What is being asked: Output only the lines below that start at the line containing "Erweiterte Suche (1069, 106)" and end at the line containing "Datenschutzerklärung (555, 929)", with both ends kept.

= Beginning of Section =

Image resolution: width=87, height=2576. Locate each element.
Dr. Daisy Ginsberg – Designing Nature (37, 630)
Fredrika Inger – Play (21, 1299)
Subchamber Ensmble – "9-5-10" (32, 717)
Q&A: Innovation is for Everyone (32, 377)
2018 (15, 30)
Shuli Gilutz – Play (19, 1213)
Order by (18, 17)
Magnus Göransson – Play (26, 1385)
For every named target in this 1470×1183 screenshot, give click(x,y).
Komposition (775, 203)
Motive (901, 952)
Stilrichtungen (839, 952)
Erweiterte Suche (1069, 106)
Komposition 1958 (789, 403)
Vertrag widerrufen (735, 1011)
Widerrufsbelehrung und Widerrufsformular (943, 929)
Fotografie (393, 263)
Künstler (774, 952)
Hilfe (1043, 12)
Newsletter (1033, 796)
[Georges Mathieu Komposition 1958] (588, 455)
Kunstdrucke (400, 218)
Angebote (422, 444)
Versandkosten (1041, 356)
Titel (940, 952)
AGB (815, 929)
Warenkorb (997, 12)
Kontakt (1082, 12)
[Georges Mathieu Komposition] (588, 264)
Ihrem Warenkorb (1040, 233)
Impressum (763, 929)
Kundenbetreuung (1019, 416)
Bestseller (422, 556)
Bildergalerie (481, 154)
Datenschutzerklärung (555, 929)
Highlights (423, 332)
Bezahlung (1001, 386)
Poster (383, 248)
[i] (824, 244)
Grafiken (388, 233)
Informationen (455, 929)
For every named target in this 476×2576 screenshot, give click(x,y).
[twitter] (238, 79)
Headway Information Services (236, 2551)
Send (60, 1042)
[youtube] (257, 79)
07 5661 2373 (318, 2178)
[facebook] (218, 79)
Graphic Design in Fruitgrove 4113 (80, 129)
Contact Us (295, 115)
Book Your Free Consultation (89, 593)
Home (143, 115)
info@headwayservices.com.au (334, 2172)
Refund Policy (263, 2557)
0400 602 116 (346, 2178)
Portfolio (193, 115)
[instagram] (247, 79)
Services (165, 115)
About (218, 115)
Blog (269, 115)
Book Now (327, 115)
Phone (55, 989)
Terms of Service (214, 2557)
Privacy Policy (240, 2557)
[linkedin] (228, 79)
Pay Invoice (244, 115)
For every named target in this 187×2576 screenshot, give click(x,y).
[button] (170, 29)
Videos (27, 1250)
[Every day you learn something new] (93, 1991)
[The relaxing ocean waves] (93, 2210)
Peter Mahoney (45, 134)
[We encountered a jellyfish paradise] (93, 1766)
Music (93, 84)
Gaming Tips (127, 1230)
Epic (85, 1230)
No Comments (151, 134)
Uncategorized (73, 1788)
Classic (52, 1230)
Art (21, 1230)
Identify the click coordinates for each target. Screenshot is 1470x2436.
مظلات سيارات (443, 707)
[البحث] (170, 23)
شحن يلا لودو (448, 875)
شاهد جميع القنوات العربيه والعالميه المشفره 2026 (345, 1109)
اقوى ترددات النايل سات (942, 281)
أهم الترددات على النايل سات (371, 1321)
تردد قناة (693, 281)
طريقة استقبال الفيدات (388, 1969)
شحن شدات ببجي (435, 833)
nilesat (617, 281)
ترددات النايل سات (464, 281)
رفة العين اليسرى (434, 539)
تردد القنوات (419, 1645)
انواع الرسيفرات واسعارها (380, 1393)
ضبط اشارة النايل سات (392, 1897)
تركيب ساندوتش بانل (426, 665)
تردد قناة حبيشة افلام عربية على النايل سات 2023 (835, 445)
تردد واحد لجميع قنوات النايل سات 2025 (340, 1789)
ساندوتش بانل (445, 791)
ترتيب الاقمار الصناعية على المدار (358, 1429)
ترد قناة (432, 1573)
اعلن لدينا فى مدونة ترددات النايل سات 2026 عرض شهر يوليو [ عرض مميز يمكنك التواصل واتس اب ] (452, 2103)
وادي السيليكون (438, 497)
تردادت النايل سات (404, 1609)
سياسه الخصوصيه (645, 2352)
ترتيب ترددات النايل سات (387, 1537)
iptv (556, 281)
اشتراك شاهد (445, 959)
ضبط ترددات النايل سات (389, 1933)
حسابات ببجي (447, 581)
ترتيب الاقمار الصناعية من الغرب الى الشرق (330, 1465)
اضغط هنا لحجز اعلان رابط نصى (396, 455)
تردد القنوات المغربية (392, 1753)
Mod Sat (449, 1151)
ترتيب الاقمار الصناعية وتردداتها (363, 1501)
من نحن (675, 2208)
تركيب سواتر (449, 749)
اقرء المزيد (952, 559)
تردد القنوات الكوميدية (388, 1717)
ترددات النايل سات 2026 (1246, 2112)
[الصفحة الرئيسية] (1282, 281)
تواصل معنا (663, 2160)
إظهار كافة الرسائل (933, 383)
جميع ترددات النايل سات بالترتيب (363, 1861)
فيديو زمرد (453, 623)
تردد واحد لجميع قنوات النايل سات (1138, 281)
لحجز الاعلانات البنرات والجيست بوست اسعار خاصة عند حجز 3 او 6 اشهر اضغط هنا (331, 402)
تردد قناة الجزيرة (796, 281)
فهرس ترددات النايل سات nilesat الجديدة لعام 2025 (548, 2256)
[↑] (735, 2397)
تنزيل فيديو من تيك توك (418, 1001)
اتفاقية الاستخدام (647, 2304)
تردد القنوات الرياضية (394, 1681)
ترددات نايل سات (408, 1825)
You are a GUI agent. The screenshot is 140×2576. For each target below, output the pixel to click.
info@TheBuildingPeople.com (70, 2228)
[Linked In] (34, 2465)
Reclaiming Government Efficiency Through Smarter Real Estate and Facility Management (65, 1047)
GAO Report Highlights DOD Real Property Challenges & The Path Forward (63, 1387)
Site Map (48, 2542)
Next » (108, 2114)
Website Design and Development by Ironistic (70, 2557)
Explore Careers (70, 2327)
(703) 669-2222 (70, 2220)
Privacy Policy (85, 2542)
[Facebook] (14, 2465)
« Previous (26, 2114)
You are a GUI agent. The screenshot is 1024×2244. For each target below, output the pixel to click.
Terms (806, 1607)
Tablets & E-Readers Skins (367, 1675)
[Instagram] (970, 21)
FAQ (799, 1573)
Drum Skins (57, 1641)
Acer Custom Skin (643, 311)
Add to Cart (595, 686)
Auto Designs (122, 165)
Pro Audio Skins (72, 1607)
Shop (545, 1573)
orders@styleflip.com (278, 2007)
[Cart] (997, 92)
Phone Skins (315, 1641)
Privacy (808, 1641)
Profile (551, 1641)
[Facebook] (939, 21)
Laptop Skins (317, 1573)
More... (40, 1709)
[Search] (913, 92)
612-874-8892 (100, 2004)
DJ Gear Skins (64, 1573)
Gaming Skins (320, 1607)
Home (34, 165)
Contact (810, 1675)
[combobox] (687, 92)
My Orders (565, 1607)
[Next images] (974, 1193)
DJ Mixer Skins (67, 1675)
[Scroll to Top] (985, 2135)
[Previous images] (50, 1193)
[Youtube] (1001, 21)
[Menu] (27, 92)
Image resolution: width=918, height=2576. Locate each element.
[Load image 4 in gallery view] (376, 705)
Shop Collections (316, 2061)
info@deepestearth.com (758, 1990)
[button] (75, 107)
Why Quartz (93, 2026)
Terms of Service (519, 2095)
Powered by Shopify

= End of Section =

Result below:
Erweiterte Suche (1069, 106)
Komposition 1958 (789, 403)
Vertrag widerrufen (735, 1011)
Widerrufsbelehrung und Widerrufsformular (943, 929)
Fotografie (393, 263)
Künstler (774, 952)
Hilfe (1043, 12)
Newsletter (1033, 796)
[Georges Mathieu Komposition 1958] (588, 455)
Kunstdrucke (400, 218)
Angebote (422, 444)
Versandkosten (1041, 356)
Titel (940, 952)
AGB (815, 929)
Warenkorb (997, 12)
Kontakt (1082, 12)
[Georges Mathieu Komposition] (588, 264)
Ihrem Warenkorb (1040, 233)
Impressum (763, 929)
Kundenbetreuung (1019, 416)
Bestseller (422, 556)
Bildergalerie (481, 154)
Datenschutzerklärung (555, 929)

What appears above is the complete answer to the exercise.